Comment une docteur en droit de la Sorbonne en est-elle arrivée à cette fonction très pointue? L’entregent de Serene El Masri est sans doute pour beaucoup dans son succès. Sa force de travail aussi. Mais elle insiste surtout sur son cosmopolitisme. Cette Libanaise (même si son nom veut dire «L’Egyptienne») parle couramment quatre langues – l’anglais, le français, l’italien, l’arabe – et se débrouille très bien en espagnol.

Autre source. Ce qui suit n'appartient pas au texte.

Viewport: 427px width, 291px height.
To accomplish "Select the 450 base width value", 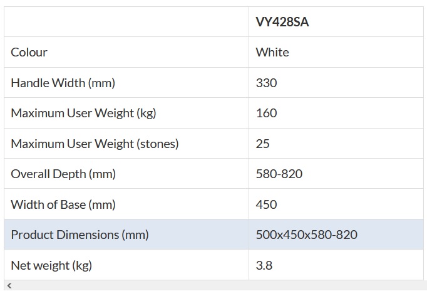I will coord(266,204).
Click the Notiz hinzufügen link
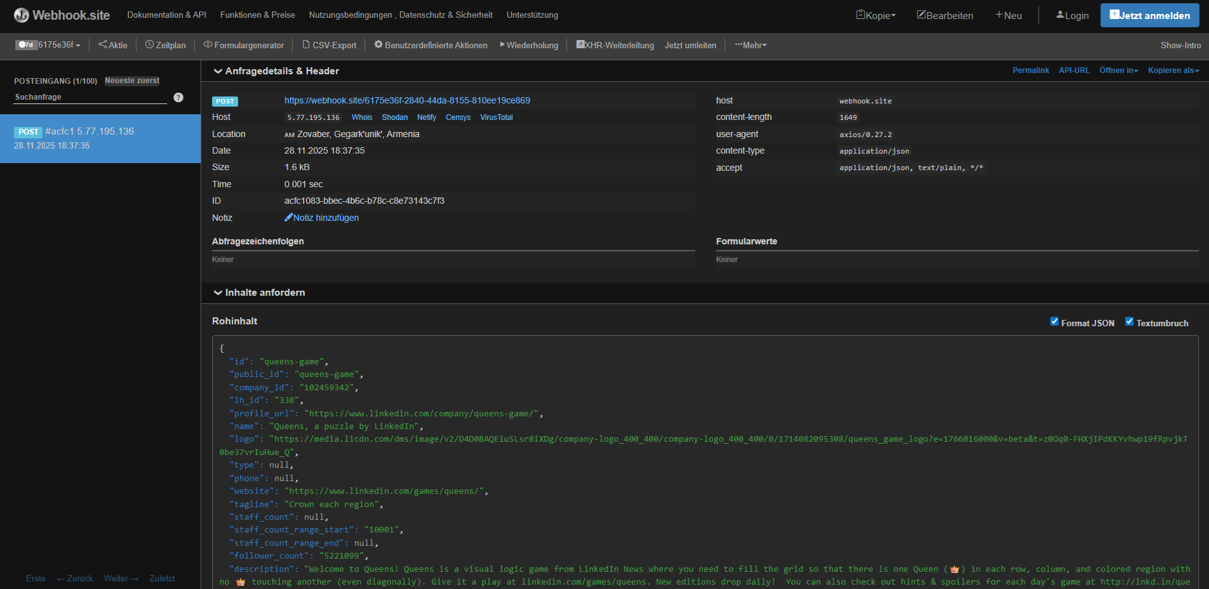The image size is (1209, 589). 322,218
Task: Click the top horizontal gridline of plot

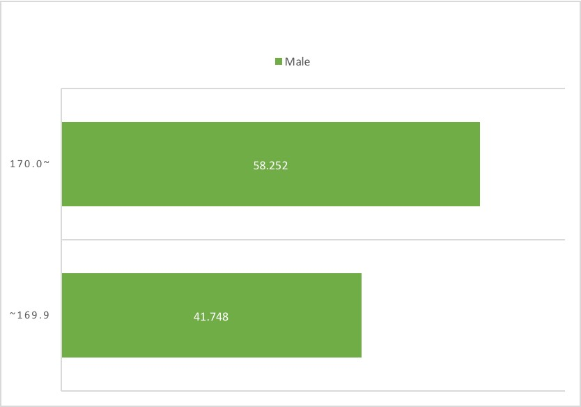Action: click(313, 89)
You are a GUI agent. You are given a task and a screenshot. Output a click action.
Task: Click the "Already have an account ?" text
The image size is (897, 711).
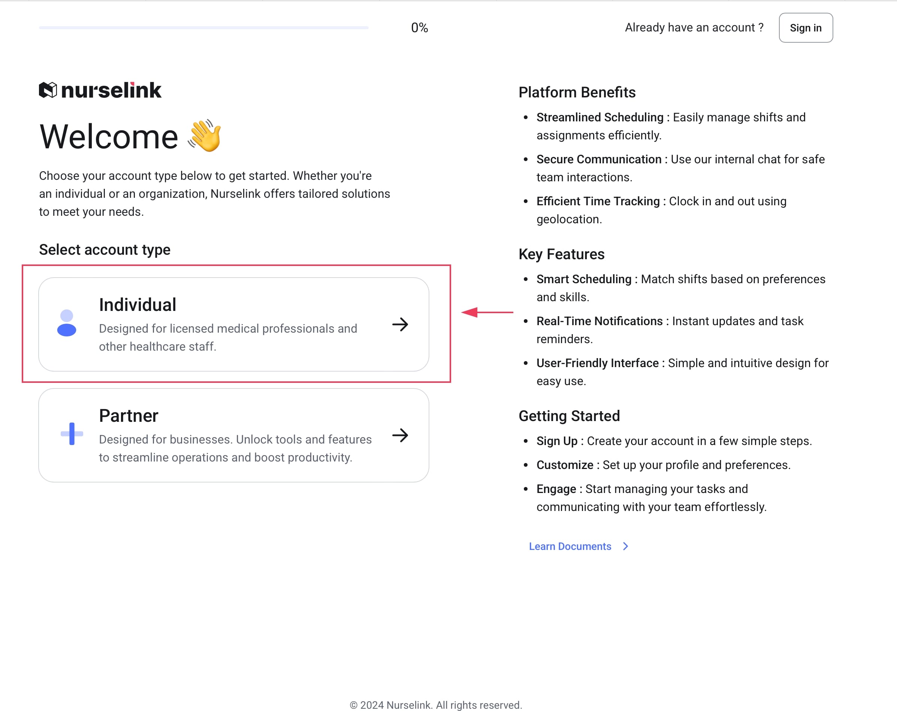tap(694, 27)

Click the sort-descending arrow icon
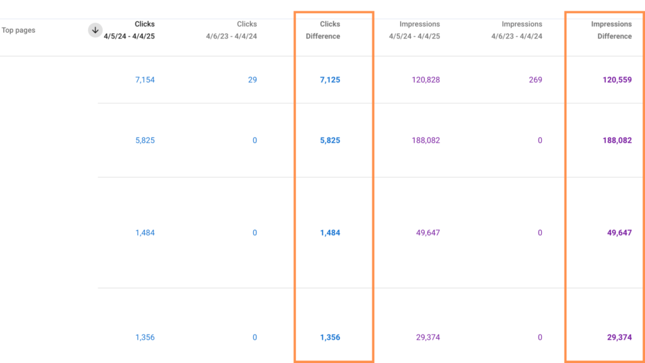click(x=95, y=30)
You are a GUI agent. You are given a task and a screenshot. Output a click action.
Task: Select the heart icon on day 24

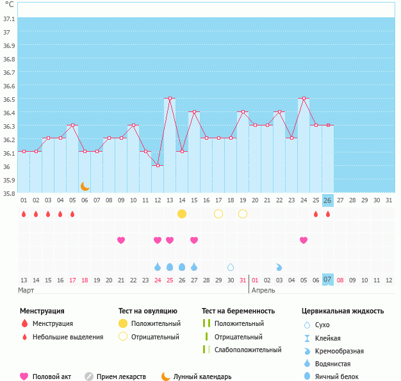point(304,240)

Elle a vécu entre autres à Beyrouth, Athènes, Rome, Paris, Londres, New York et Caracas, «parce que mes parents nous ont fait mener une vie de fous», résume-t-elle. Une vie à laquelle elle a pris goût, ce qui lui a permis de développer une adaptabilité très précieuse dans son travail. Adaptabilité culturelle, mais aussi variété des goûts et des intérêts. Sa courte carrière l’a notamment amenée à travailler au Ministère français de l’environnement et à l’OCDE. Elle a aussi tâté de l’enseignement universitaire. Puis elle a gravi à vive allure les échelons à BNP Paribas. Un CV à couper le souffle.

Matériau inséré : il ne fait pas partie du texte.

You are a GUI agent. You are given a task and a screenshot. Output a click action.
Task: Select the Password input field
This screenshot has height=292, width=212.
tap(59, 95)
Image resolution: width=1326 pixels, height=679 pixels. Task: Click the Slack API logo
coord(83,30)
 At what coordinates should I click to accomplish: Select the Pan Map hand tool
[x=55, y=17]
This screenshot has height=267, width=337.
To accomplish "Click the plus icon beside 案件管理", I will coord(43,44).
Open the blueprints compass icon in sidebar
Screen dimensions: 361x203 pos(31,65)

Serene veille à ce que les membres de son équipe soient capables de travailler dans le même esprit qu’elle: «Il ne faut surtout pas qu’ils soient coulés dans un moule. Ils doivent être le plus internationaux possible. J’ai besoin de m’entourer de personnes de nationalités et de confessions différentes et qui comprennent celles des autres.»

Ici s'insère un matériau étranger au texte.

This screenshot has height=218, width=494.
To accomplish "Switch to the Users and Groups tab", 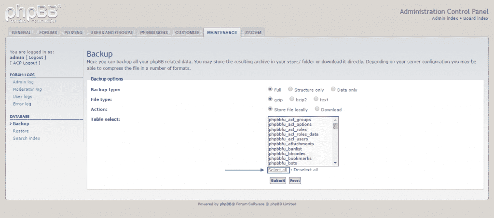I will pyautogui.click(x=111, y=33).
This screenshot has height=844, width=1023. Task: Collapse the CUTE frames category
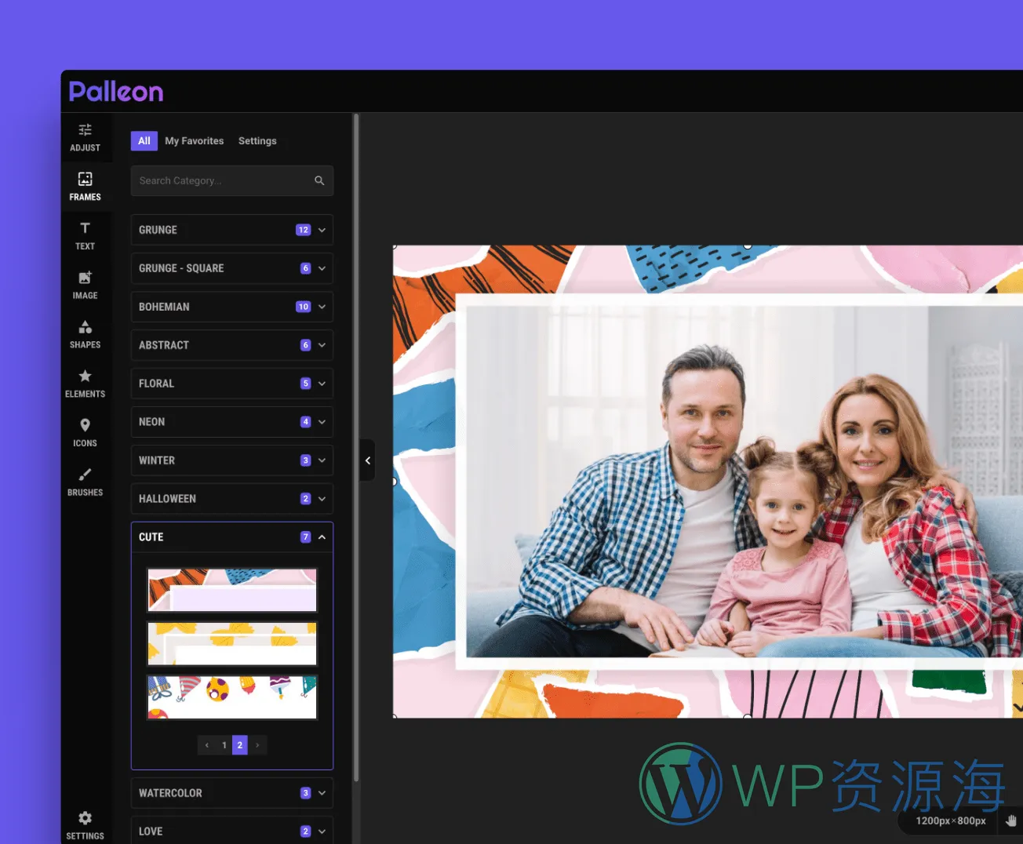point(231,537)
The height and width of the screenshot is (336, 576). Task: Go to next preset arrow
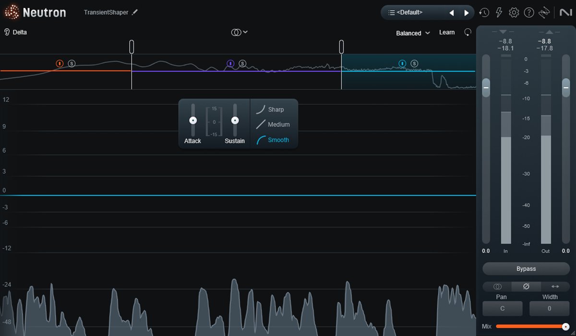[466, 13]
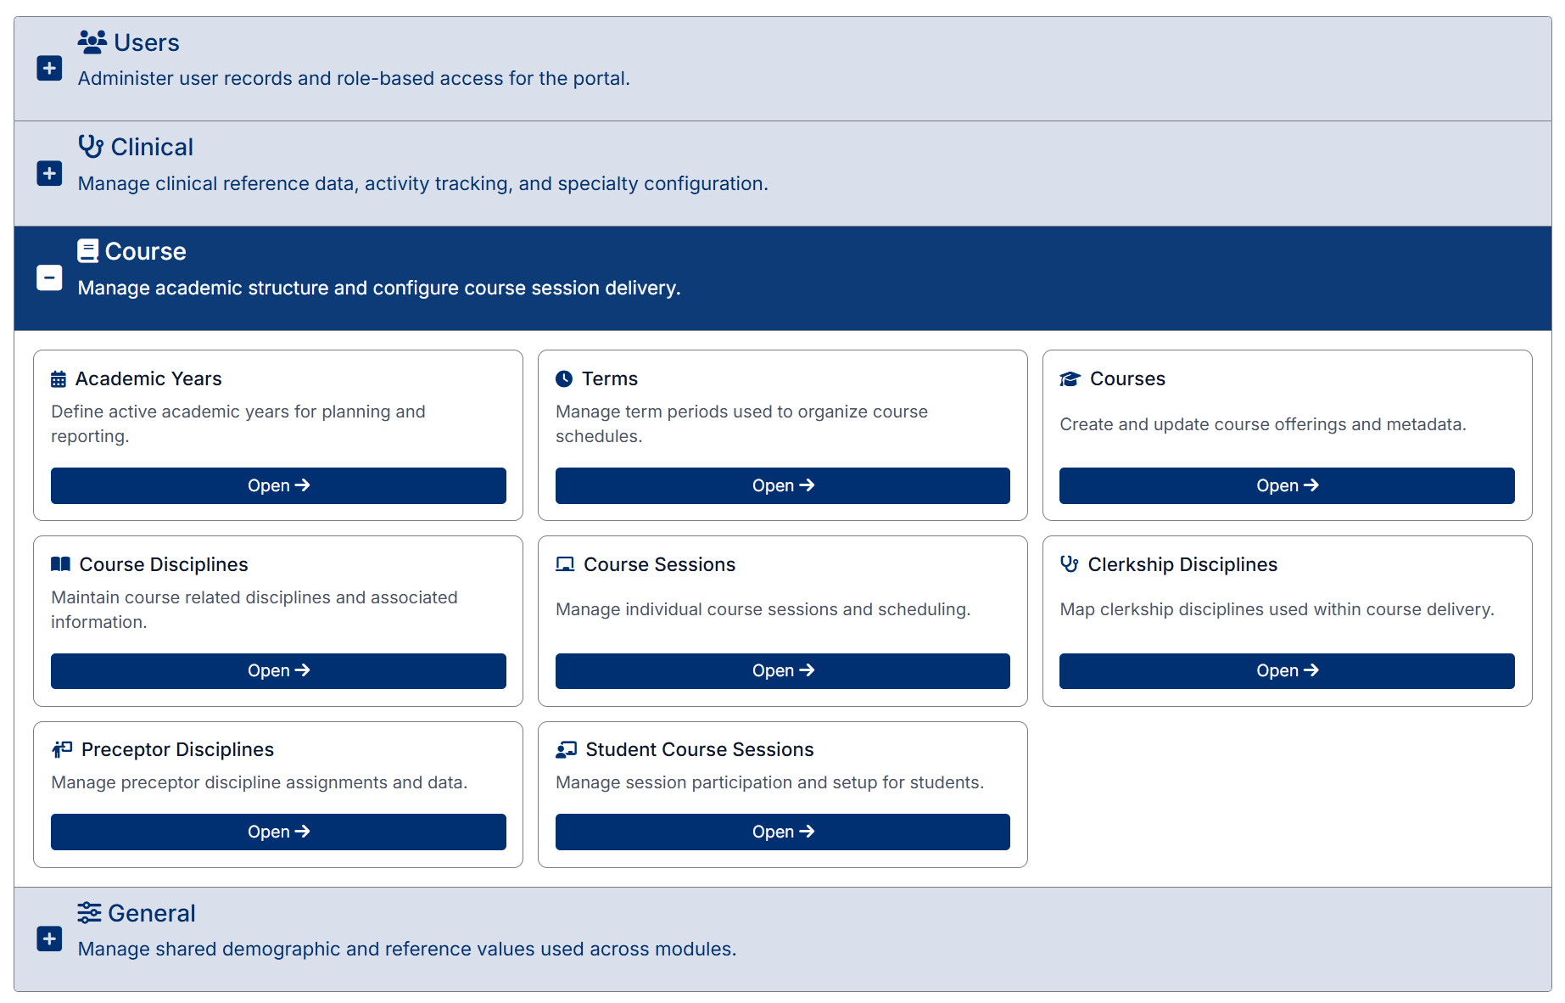This screenshot has width=1565, height=1003.
Task: Expand the Clinical section plus button
Action: pyautogui.click(x=49, y=173)

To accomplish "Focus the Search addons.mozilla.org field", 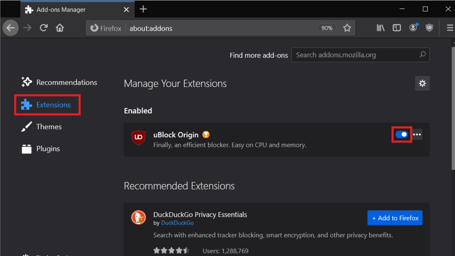I will (355, 55).
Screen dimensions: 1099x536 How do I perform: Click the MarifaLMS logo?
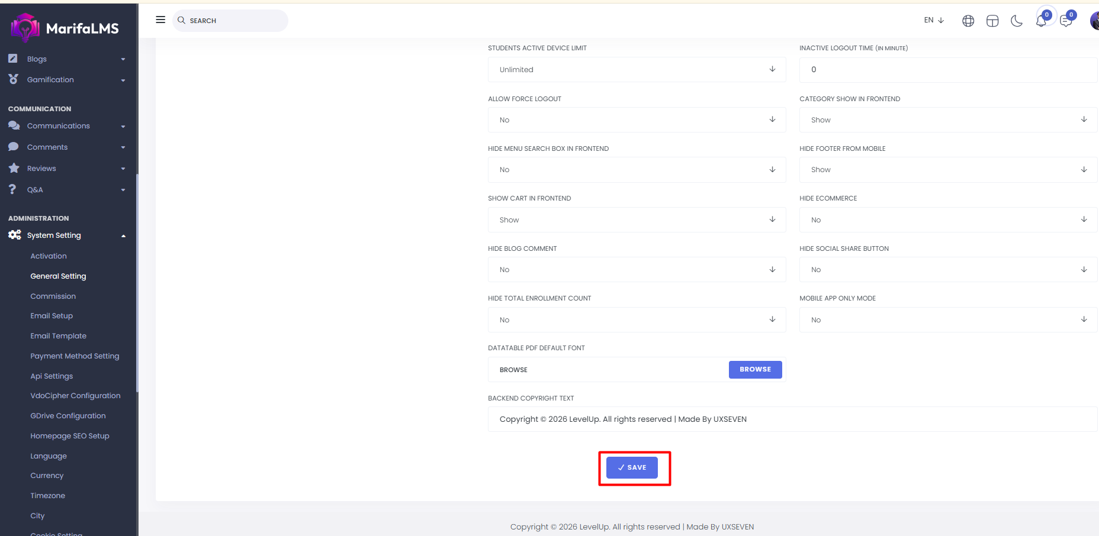(65, 28)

Les ultra-riches dont s’occupe Serene El Masri sont principalement arabes, russes, ukrainiens, turcs, grecs et espagnols. «Ils sont entourés de conseillers et leur niveau d’éducation financière est très élevé.» Autant dire qu’ils exigent d’avoir affaire à des gérants, mais aussi à d’autres prestataires de services très compétents. Outre son expertise de banque privée, BNP Paribas apporte des solutions dans le financement commercial, le corporate finance, le financement des activités de shipping ou encore de négoce. «Il ne s’agit pas de clients classiques d’une banque privée. Ce sont des privés, mais ils se comportent comme des institutionnels, avec des prises de risques importantes. Ces entrepreneurs sont notamment moins à la recherche du secret que les détenteurs d’argent hérité apprécient dans les banques privées suisses traditionnelles.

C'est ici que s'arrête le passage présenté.